14.2006.40
rigetto provvisorio dell'opposizione: convenzione sulle modalità di rimborso di un credito - esigibilità - interessi
11 settembre 2006Italiano14 min
Source ti.ch
AIUTO
RICERCA
Anteprima di stampa
Numero d'incarto:
14.2006.40
Data decisione, Autorità:
11.09.2006, CEF
Titolo:
rigetto provvisorio dell'opposizione: convenzione sulle modalità di rimborso di un credito - esigibilità - interessi
ESIGIBILITÀ
INTERESSI
RICONOSCIMENTO DI DEBITO
RIGETTO PROVVISORIO DELL'OPPOSIZIONE
art. 82 cpv. 1 LEF
Incarto n.
14.2006.40
Lugano
11 settembre
2006
/LS/sc/fb
In nome
della Repubblica e Cantone
Ticino
La Camera di esecuzione e fallimenti del
Tribunale d'appello
composta dei giudici:
Chiesa, presidente,
Pellegrini e Walser
segretaria:
Locatelli, vicecancelliera
statuendo sulla causa a procedura sommaria appellabile
promossa con istanza 21 ottobre 2004 da
AO 1
(rappr. dall' RA 1 )
contro
RI 1
tendente ad ottenere il rigetto provvisorio dell'opposizione
interposta da AP 1 al PE n. __________ del 3/10 maggio 2004 dell'UE di __________
sulla
quale istanza il Pretore del Distretto di __________, con sentenza 11 aprile
2006 (EF.2004.3151), ha così deciso:
“1. L'istanza è accolta e di conseguenza
l'opposizione interposta al summenzionato precetto esecutivo è respinta in via
provvisoria per fr. 781'965.60 oltre interessi al 7% dal 19.9.2003.

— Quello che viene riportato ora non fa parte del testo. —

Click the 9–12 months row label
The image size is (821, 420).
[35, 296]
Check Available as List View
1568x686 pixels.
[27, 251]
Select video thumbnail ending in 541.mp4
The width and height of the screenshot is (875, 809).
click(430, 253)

2. La tassa di giustizia e le spese, in
complessivi fr. 450.–, da anticipare dalla parte istante, sono poste a carico
della parte convenuta, con l'obbligo di rifondere a controparte fr. 3'000.– a
titolo di indennità.
3. omissis”.
Sentenza dedotta tempestivamente in appello dall'escusso che con
atto 24 aprile 2006 chiede la reiezione dell'istanza, mentre -in via
subordinata- ne postula il parziale accoglimento chiedendo che l'opposizione
sia rigettata limitatamente all'importo di fr. 335'000.–, rispettivamente -in
via ancora più subordinata- che l'opposizione sia mantenuta per quanto attiene gli
interessi di mora computati sull'importo di fr. 349'967.55, protestate spese,
tasse e ripetibili;
preso atto che la procedente con osservazioni 2 giugno 2006 propone
il parziale accoglimento del gravame nella misura in cui chiede di mantenere
l'opposizione per gli interessi di mora calcolati sull'importo di fr. 349'967.55,
protestate spese, tasse e ripetibili;
richiamato il decreto presidenziale del 16 aprile 2006 con cui
all'appello è stato concesso effetto sospensivo;
esaminati atti e documenti;
ritenuto
in fatto: A. Con PE n. __________ del 3/10 maggio
2004 dell'UE __________ AO 1 ha escusso AP 1 per l'importo di fr. 784'965.60
oltre interessi al 7% dal 19.9.2003. Quale titolo di credito ha indicato: “Convenzione
24.9.03 e convenzione 8.5.02 con complemento del 17.6.02: fr. 335'000.– debito
residuo in capitale; fr. 100'000.– indennità per spese legali e amministrative;
fr. 320'253.90 per interessi maturati sino al 30.4.03; fr. 29'711.67 per
interessi maturati dal 1.5 al 18.9.03”. Interposta tempestiva opposizione, la
procedente ne ha chiesto il rigetto provvisorio per l'importo di fr. 435'000.–,
compresi interessi del 7% dal 19 settembre 2003, e per l'importo di fr.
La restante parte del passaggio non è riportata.